CHALLENGE: According to the text on flood and erosion along the Brahmaputra River, how large is the loan the Asian Development Bank approved for Assam?

TEXT SECTION:
▬▬▬

Guwahati: Asian Development Bank (ADB) is helping Assam to become a disaster-resilient state by enhancing climate-resilient flood and riverbank erosion risk mitigation systems along the Brahmaputra River.
“Of India’s states and union territories, Assam has the seventh greatest likelihood of natural hazards occurring and has one of the lowest achievements in meeting the Sustainable Development Goals. The rankings largely result from the unpredictable and highly dynamic erosion processes of the Brahmaputra River. Since 1980, devastating events have become more frequent, and the Brahmaputra Valley is among the areas with the highest projected increase in extreme flood events because of climate change,” the Bank says while approving a $200 million loan to strengthen flood and riverbank erosion risk management along the 650 kilometers (km) long main stem of the Brahmaputra River in Assam.
The project will apply a holistic, integrated, and risk-informed approach to scale up investment in flood and riverbank erosion risk management and its long-term planning, while intensifying support for climate and disaster resilience and food security. “By optimising co-benefits and empowering women through disaster-resilient economic activities, the project will benefit about 1 million people and increase crop production over 50,000 hectares,” the bank says.
The project will (i) develop and implement climate-resilient flood and riverbank erosion risk mitigation measures; (ii) strengthen key agencies’ capacity in flood forecasting and warning systems, surveys, erosion and embankment breach modeling, asset management, risk-sensitive land-use planning, and nature-based solutions; and (iii) support the livelihood and disaster resilience of the poor and destitute living in flood embankments.
Riverbank erosion is one of the most prominent causes of disasters in Assam due to the highly dynamic morphology of the Brahmaputra River and its tributaries. Since the Great Assam Earthquake in 1950, the river has widened from about 6 kilometers (km) to 9 km along its 650 km course in Assam, eroding about 5.5% of Assam cultivable area, destroying roads, homesteads, crops, and flood embankments. Since 1954, around 427,000 hectares of land (equivalent to about 7% of Assam’s area) have been eroded at an average annual erosion rate of 8,000 hectares. Between 2000 and 2018, 93 locations eroded along the main stem of the Brahmaputra River in Assam, causing damages to a total length of more than 400 km.
About 40% of the state (i.e., about 9.4% of the national flood-prone area) is inundated on average annually during the monsoon by the Brahmaputra River and its tributaries, resulting in damages and loss of assets and crops.

▬▬▬

DATA LINES:
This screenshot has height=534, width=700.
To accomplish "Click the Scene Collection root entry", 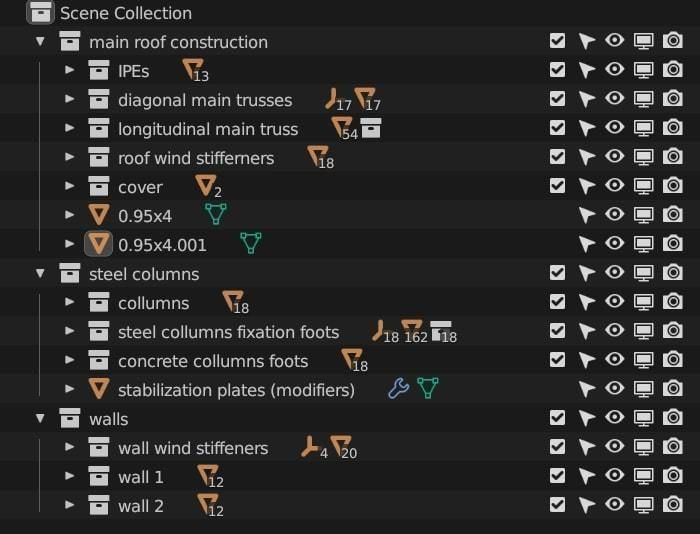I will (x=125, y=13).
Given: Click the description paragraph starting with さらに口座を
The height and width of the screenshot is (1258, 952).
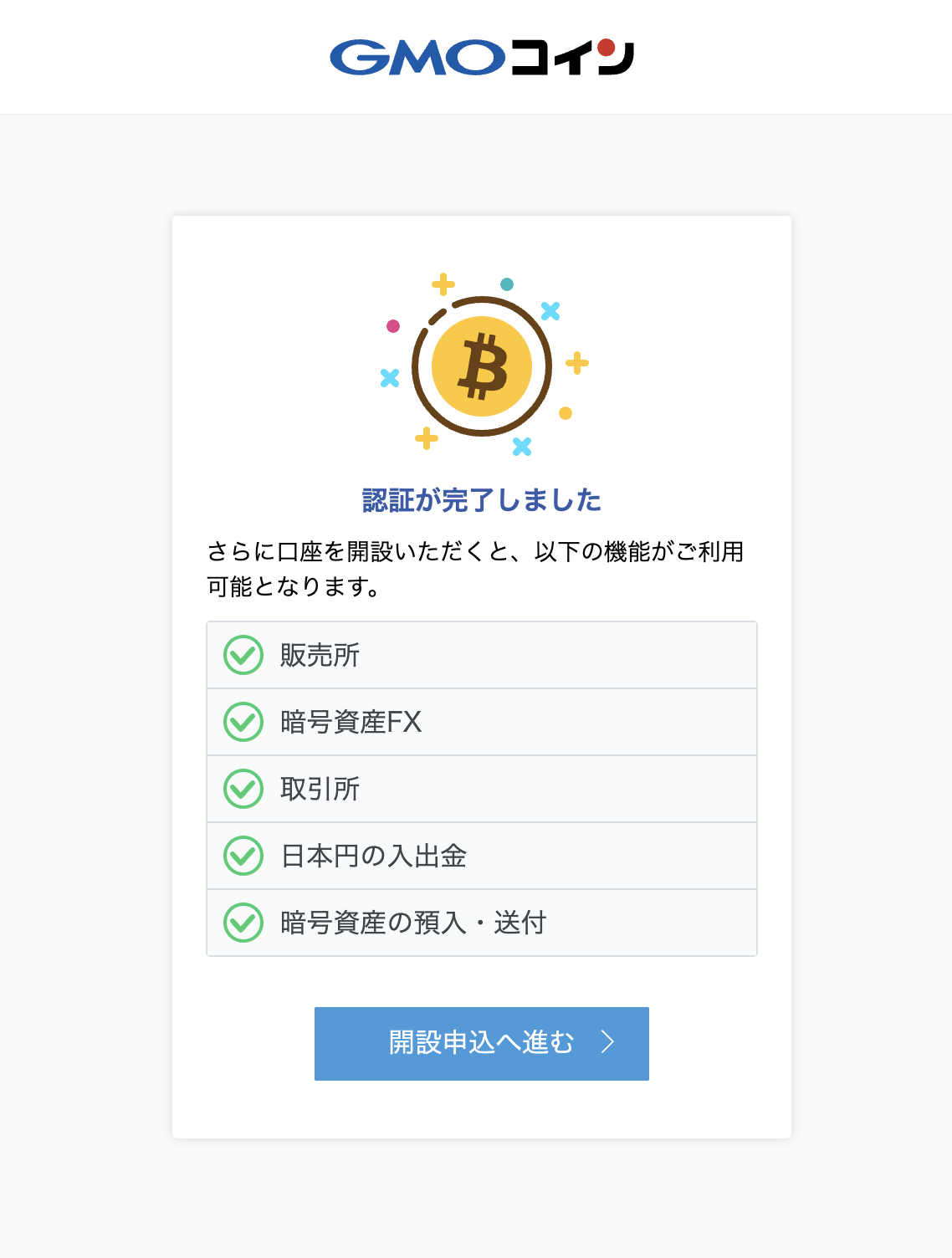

▬▬▬

WORKED SOLUTION: $200 million